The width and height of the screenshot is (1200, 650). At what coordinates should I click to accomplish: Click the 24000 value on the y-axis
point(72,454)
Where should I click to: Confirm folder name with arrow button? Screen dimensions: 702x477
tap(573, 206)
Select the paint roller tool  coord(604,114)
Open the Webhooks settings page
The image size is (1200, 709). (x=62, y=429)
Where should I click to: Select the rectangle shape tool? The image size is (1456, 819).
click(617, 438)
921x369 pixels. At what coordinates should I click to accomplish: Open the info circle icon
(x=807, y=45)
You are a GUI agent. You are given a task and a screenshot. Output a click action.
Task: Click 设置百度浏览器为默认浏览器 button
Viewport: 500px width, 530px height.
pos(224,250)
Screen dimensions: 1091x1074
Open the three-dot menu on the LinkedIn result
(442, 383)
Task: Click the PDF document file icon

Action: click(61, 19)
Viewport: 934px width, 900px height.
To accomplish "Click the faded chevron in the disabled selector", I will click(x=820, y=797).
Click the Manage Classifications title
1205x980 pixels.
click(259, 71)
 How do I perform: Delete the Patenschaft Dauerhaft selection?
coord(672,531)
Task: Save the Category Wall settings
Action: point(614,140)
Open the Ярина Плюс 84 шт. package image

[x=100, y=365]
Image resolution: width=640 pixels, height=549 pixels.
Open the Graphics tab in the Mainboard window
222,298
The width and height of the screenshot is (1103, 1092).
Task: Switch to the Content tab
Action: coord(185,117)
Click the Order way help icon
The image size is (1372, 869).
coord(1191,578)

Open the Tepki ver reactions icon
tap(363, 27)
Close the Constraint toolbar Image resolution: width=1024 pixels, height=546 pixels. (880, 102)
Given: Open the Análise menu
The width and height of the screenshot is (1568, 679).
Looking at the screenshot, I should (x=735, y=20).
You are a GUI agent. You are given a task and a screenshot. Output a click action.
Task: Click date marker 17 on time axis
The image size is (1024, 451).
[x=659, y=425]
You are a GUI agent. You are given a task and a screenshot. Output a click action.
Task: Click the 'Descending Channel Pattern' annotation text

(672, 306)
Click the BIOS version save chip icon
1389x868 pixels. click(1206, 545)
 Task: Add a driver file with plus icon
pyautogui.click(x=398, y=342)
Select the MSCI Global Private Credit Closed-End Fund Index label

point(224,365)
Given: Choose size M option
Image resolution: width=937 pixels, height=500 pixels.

Stated problem ::
Rewrite the rows above, swapping every "Open" for "Launch" and leaving everything else as is.

Output of the task ::
The width and height of the screenshot is (1200, 650). At what coordinates should I click to accomplish: Click the 24000 value on the y-axis
point(72,454)
Where should I click to: Confirm folder name with arrow button? Screen dimensions: 702x477
tap(573, 206)
Select the paint roller tool  coord(604,114)
Launch the Webhooks settings page
The image size is (1200, 709). (x=62, y=429)
Where should I click to: Select the rectangle shape tool? The image size is (1456, 819).
click(617, 438)
921x369 pixels. At what coordinates should I click to accomplish: Launch the info circle icon
(x=807, y=45)
You are a GUI agent. You are given a task and a screenshot. Output a click action.
Task: Click 设置百度浏览器为默认浏览器 button
Viewport: 500px width, 530px height.
pos(224,250)
Screen dimensions: 1091x1074
Launch the three-dot menu on the LinkedIn result
(442, 383)
Task: Click the PDF document file icon

Action: click(61, 19)
Viewport: 934px width, 900px height.
To accomplish "Click the faded chevron in the disabled selector", I will click(x=820, y=797).
Click the Manage Classifications title
1205x980 pixels.
click(259, 71)
 How do I perform: Delete the Patenschaft Dauerhaft selection?
coord(672,531)
Task: Save the Category Wall settings
Action: point(614,140)
Launch the Ярина Плюс 84 шт. package image

[x=100, y=365]
Image resolution: width=640 pixels, height=549 pixels.
Launch the Graphics tab in the Mainboard window
222,298
The width and height of the screenshot is (1103, 1092).
Task: Switch to the Content tab
Action: coord(185,117)
Click the Order way help icon
The image size is (1372, 869).
coord(1191,578)

Launch the Tepki ver reactions icon
tap(363, 27)
Close the Constraint toolbar Image resolution: width=1024 pixels, height=546 pixels. (880, 102)
Given: Launch the Análise menu
The width and height of the screenshot is (1568, 679).
Looking at the screenshot, I should (x=735, y=20).
You are a GUI agent. You are given a task and a screenshot. Output a click action.
Task: Click date marker 17 on time axis
The image size is (1024, 451).
[x=659, y=425]
You are a GUI agent. You are given a task and a screenshot. Output a click action.
Task: Click the 'Descending Channel Pattern' annotation text

(672, 306)
Click the BIOS version save chip icon
1389x868 pixels. click(1206, 545)
 Task: Add a driver file with plus icon
pyautogui.click(x=398, y=342)
Select the MSCI Global Private Credit Closed-End Fund Index label

point(224,365)
Given: Choose size M option
Image resolution: width=937 pixels, height=500 pixels.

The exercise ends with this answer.